= Problem to solve =
Each line from the one containing "Task: Browse the Arrière-plans category" to the end of the entries is to be repeated exactly, and no other line.

(Pixel coordinate grounding data)
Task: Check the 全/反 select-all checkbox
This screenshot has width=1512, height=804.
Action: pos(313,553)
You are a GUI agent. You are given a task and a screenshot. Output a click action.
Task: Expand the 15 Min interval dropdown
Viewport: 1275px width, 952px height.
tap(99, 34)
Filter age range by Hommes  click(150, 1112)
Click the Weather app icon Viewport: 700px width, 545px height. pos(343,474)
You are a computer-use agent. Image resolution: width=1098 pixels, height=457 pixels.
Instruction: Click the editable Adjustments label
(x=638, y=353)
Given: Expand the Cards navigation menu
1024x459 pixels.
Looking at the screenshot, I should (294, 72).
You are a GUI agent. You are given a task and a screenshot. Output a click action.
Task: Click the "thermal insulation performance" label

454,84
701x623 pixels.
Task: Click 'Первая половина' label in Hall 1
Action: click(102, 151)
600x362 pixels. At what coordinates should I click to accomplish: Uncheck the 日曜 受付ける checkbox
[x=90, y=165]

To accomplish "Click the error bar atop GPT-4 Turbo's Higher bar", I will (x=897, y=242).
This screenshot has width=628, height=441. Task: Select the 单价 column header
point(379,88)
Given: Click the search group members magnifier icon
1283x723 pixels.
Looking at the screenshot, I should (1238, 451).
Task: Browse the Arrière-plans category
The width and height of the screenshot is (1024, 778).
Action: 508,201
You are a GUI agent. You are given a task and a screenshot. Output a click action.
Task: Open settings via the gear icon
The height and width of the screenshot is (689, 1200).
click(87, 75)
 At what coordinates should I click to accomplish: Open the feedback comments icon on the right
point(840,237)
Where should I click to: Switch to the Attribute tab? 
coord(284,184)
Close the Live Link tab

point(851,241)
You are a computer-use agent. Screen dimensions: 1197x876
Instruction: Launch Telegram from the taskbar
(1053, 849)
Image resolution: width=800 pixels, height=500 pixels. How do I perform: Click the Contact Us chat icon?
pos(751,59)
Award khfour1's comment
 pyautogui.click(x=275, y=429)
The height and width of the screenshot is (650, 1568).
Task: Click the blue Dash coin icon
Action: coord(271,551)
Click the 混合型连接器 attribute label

= Exercise answer =
Task: Browse the Arrière-plans category
The width and height of the screenshot is (1024, 778).
Action: 508,201
You are a GUI agent. You are given a task and a screenshot. Output a click action.
Task: Open settings via the gear icon
The height and width of the screenshot is (689, 1200).
click(87, 75)
 At what coordinates should I click to accomplish: Open the feedback comments icon on the right
point(840,237)
Where should I click to: Switch to the Attribute tab? 
coord(284,184)
Close the Live Link tab

point(851,241)
You are a computer-use agent. Screen dimensions: 1197x876
Instruction: Launch Telegram from the taskbar
(1053, 849)
Image resolution: width=800 pixels, height=500 pixels. How do I perform: Click the Contact Us chat icon?
pos(751,59)
Award khfour1's comment
 pyautogui.click(x=275, y=429)
The height and width of the screenshot is (650, 1568).
Task: Click the blue Dash coin icon
Action: coord(271,551)
Click the 混合型连接器 attribute label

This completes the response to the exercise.